_STATED GOAL:_ Please convert every line of the listing below into a JSON list of strings, one string per line, leaving out blank lines.

--- DATA SHOWN ---

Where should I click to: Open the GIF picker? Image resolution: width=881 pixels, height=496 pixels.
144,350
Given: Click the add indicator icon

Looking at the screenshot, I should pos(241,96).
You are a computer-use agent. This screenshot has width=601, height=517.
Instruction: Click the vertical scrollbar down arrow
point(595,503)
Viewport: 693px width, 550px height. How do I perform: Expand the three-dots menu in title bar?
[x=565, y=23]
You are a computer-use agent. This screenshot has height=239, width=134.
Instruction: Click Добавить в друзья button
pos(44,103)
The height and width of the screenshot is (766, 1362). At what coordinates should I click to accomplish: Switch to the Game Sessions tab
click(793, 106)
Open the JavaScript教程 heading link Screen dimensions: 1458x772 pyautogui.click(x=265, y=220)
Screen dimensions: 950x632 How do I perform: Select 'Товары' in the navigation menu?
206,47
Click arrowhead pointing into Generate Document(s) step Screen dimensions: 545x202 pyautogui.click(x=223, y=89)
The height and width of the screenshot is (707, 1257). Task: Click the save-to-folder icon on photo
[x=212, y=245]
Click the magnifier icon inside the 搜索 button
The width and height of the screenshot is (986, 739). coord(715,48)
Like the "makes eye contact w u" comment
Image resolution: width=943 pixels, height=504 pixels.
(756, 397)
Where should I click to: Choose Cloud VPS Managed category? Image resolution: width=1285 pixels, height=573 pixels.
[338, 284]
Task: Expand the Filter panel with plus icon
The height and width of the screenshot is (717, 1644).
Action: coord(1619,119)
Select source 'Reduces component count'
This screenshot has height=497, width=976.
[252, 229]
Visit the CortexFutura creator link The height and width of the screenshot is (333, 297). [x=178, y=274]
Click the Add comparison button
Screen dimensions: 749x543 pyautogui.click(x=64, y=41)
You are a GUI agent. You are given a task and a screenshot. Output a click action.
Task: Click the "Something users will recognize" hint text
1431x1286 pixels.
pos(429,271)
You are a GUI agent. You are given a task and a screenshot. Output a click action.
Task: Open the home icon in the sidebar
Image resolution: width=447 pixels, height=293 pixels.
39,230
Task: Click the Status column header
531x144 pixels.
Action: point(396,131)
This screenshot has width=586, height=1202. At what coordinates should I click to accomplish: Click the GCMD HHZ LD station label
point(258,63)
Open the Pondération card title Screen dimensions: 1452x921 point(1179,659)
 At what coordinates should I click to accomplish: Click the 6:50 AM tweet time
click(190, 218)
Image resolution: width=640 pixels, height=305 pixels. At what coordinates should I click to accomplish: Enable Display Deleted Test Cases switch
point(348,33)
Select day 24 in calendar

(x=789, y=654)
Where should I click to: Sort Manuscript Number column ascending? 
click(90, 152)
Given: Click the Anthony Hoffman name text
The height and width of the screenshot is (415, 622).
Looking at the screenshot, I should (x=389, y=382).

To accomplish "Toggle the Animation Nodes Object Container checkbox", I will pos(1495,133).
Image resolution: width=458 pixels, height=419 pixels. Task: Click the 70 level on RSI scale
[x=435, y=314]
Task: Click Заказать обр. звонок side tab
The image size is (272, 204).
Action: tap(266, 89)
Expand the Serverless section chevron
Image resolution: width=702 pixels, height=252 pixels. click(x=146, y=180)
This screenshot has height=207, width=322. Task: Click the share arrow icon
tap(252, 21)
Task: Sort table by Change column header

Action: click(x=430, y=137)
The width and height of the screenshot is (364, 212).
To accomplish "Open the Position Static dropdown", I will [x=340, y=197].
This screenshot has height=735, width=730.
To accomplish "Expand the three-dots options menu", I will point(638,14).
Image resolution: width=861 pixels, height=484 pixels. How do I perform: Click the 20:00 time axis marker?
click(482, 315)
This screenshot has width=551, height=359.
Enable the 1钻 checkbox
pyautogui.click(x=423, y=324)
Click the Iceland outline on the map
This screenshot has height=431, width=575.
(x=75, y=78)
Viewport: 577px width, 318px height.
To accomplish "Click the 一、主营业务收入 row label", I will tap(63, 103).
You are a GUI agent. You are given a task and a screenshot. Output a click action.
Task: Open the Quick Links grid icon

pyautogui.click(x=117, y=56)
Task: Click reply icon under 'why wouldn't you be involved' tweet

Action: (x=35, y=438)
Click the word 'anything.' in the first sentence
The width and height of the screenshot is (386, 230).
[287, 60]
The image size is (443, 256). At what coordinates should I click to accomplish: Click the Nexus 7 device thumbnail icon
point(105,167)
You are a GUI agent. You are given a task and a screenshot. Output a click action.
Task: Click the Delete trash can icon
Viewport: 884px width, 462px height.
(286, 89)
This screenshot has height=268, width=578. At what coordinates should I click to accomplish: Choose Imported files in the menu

---

_RESPONSE FOR THIS EXERCISE:_
[
  "Where should I click to: Open the GIF picker? Image resolution: width=881 pixels, height=496 pixels.",
  "144,350",
  "Given: Click the add indicator icon",
  "Looking at the screenshot, I should pos(241,96).",
  "You are a computer-use agent. This screenshot has width=601, height=517.",
  "Instruction: Click the vertical scrollbar down arrow",
  "point(595,503)",
  "Viewport: 693px width, 550px height. How do I perform: Expand the three-dots menu in title bar?",
  "[x=565, y=23]",
  "You are a computer-use agent. This screenshot has height=239, width=134.",
  "Instruction: Click Добавить в друзья button",
  "pos(44,103)",
  "The height and width of the screenshot is (766, 1362). At what coordinates should I click to accomplish: Switch to the Game Sessions tab",
  "click(793, 106)",
  "Open the JavaScript教程 heading link Screen dimensions: 1458x772 pyautogui.click(x=265, y=220)",
  "Screen dimensions: 950x632 How do I perform: Select 'Товары' in the navigation menu?",
  "206,47",
  "Click arrowhead pointing into Generate Document(s) step Screen dimensions: 545x202 pyautogui.click(x=223, y=89)",
  "The height and width of the screenshot is (707, 1257). Task: Click the save-to-folder icon on photo",
  "[x=212, y=245]",
  "Click the magnifier icon inside the 搜索 button",
  "The width and height of the screenshot is (986, 739). coord(715,48)",
  "Like the \"makes eye contact w u\" comment",
  "Image resolution: width=943 pixels, height=504 pixels.",
  "(756, 397)",
  "Where should I click to: Choose Cloud VPS Managed category? Image resolution: width=1285 pixels, height=573 pixels.",
  "[338, 284]",
  "Task: Expand the Filter panel with plus icon",
  "The height and width of the screenshot is (717, 1644).",
  "Action: coord(1619,119)",
  "Select source 'Reduces component count'",
  "This screenshot has height=497, width=976.",
  "[252, 229]",
  "Visit the CortexFutura creator link The height and width of the screenshot is (333, 297). [x=178, y=274]",
  "Click the Add comparison button",
  "Screen dimensions: 749x543 pyautogui.click(x=64, y=41)",
  "You are a GUI agent. You are given a task and a screenshot. Output a click action.",
  "Task: Click the \"Something users will recognize\" hint text",
  "1431x1286 pixels.",
  "pos(429,271)",
  "You are a GUI agent. You are given a task and a screenshot. Output a click action.",
  "Task: Open the home icon in the sidebar",
  "Image resolution: width=447 pixels, height=293 pixels.",
  "39,230",
  "Task: Click the Status column header",
  "531x144 pixels.",
  "Action: point(396,131)",
  "This screenshot has width=586, height=1202. At what coordinates should I click to accomplish: Click the GCMD HHZ LD station label",
  "point(258,63)",
  "Open the Pondération card title Screen dimensions: 1452x921 point(1179,659)",
  " At what coordinates should I click to accomplish: Click the 6:50 AM tweet time",
  "click(190, 218)",
  "Image resolution: width=640 pixels, height=305 pixels. At what coordinates should I click to accomplish: Enable Display Deleted Test Cases switch",
  "point(348,33)",
  "Select day 24 in calendar",
  "(x=789, y=654)",
  "Where should I click to: Sort Manuscript Number column ascending? ",
  "click(90, 152)",
  "Given: Click the Anthony Hoffman name text",
  "The height and width of the screenshot is (415, 622).",
  "Looking at the screenshot, I should (x=389, y=382).",
  "To accomplish \"Toggle the Animation Nodes Object Container checkbox\", I will pos(1495,133).",
  "Image resolution: width=458 pixels, height=419 pixels. Task: Click the 70 level on RSI scale",
  "[x=435, y=314]",
  "Task: Click Заказать обр. звонок side tab",
  "The image size is (272, 204).",
  "Action: tap(266, 89)",
  "Expand the Serverless section chevron",
  "Image resolution: width=702 pixels, height=252 pixels. click(x=146, y=180)",
  "This screenshot has height=207, width=322. Task: Click the share arrow icon",
  "tap(252, 21)",
  "Task: Sort table by Change column header",
  "Action: click(x=430, y=137)",
  "The width and height of the screenshot is (364, 212).",
  "To accomplish \"Open the Position Static dropdown\", I will [x=340, y=197].",
  "This screenshot has height=735, width=730.",
  "To accomplish \"Expand the three-dots options menu\", I will point(638,14).",
  "Image resolution: width=861 pixels, height=484 pixels. How do I perform: Click the 20:00 time axis marker?",
  "click(482, 315)",
  "This screenshot has width=551, height=359.",
  "Enable the 1钻 checkbox",
  "pyautogui.click(x=423, y=324)",
  "Click the Iceland outline on the map",
  "This screenshot has height=431, width=575.",
  "(x=75, y=78)",
  "Viewport: 577px width, 318px height.",
  "To accomplish \"Click the 一、主营业务收入 row label\", I will tap(63, 103).",
  "You are a GUI agent. You are given a task and a screenshot. Output a click action.",
  "Task: Open the Quick Links grid icon",
  "pyautogui.click(x=117, y=56)",
  "Task: Click reply icon under 'why wouldn't you be involved' tweet",
  "Action: (x=35, y=438)",
  "Click the word 'anything.' in the first sentence",
  "The width and height of the screenshot is (386, 230).",
  "[287, 60]",
  "The image size is (443, 256). At what coordinates should I click to accomplish: Click the Nexus 7 device thumbnail icon",
  "point(105,167)",
  "You are a GUI agent. You are given a task and a screenshot. Output a click action.",
  "Task: Click the Delete trash can icon",
  "Viewport: 884px width, 462px height.",
  "(286, 89)",
  "This screenshot has height=268, width=578. At what coordinates should I click to accomplish: Choose Imported files in the menu"
]